Il nuovo secolo ha portato una serie di enormi sconvolgimenti sul cinema, i suoi significati, le forme di fruizione. Questo ha spinto ulteriormente molti cineasti a fare del metacinema per dare la propria personale risposta a ciò che sia il cinema oggi. Due esempi agli antipodi. Con il suo fiabesco Hugo Cabret Martin Scorsese torna alle origini del cinema. Riscoprendo l’opera di Georges Méliès, il maestro della New Hollywood firma una lettera d’amore senza tempo alla Settima Arte. Holy Motors di Leos Carax invece, interpretazione contemporanea dell’Uno, nessuno e centomila pirandelliano, tenta di estendere la finzione del cinema alla quotidianità dell’uomo. Complessa risposta al quesito su cosa resti oggi del cinema: se Hugo Cabret era una dichiarazione d’amore, Holy Motors è una sofferta, ma cerebrale, elegia.

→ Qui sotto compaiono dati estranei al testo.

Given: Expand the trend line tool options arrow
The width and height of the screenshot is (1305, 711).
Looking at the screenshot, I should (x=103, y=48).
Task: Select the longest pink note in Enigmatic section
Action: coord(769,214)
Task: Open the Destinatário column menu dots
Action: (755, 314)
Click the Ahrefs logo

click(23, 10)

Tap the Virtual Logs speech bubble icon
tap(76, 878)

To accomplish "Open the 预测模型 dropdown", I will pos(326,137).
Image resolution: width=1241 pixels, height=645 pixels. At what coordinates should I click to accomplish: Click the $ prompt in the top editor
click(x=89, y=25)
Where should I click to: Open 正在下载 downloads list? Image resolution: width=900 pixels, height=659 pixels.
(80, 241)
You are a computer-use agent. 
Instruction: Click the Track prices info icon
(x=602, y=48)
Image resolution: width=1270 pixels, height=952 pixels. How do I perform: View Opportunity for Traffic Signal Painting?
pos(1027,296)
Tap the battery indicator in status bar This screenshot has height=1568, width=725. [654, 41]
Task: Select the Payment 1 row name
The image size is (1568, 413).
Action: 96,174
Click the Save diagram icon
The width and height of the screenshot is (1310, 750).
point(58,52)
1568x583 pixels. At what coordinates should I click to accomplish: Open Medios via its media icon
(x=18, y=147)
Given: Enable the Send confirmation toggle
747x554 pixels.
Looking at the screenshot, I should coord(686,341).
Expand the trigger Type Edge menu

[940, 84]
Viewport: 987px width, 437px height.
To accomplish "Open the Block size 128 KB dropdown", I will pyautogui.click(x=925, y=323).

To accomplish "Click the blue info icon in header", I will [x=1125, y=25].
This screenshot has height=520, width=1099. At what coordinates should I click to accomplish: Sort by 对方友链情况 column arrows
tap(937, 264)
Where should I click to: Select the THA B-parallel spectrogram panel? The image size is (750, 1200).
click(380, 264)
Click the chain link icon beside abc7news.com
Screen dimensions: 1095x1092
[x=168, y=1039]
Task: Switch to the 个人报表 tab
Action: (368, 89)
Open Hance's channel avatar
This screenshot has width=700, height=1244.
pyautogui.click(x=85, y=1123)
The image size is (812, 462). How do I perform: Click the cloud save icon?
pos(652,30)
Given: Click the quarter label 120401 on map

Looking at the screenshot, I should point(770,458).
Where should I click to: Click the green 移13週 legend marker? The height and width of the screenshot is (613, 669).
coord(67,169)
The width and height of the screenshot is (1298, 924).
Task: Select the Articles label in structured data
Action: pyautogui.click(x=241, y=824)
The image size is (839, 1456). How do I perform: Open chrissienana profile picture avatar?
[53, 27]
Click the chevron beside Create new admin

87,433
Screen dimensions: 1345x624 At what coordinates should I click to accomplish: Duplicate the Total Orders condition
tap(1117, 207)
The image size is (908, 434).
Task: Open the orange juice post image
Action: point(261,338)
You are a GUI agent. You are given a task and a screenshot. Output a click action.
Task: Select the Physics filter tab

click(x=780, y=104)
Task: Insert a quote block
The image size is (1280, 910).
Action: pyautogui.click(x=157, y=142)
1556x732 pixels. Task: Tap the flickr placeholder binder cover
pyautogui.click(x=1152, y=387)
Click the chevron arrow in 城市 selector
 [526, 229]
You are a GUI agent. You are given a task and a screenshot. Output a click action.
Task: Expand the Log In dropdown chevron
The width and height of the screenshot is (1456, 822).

Come fu per Allen, il metacinema sembra essere anche il momento prediletto da molti autori per riflettere sulla propria carriera e accomiatarsi dal cinema. È il caso ad esempio di Inland Empire di David Lynch, l’ultimo film del visionario regista americano. Una poliedrica moltiplicazione della vita di Nikki Grace attraverso il cinema e il teatro, ovvero di come la finzione filmica si sostituisca alla realtà e viceversa.

Ancora, di Pedro Almodóvar il recentissimo Dolor y Gloria. Tornando a visitare motivi già esplorati con La mala educacion, Almodóvar riscopre la magia del cinema e la sua capacità catartica. Spingendo la finzione del film nel film fino alla fine, dove cade il velo di Maya, Dolor y Gloria è un intenso racconto delle difficoltà di un regista a combattere con i propri fantasmi, a reagire alla fine incombente della propria carriera. In questo, l’alter-ego eletto da Almodóvar è un Antonio Banderas in una delle sue migliori performance.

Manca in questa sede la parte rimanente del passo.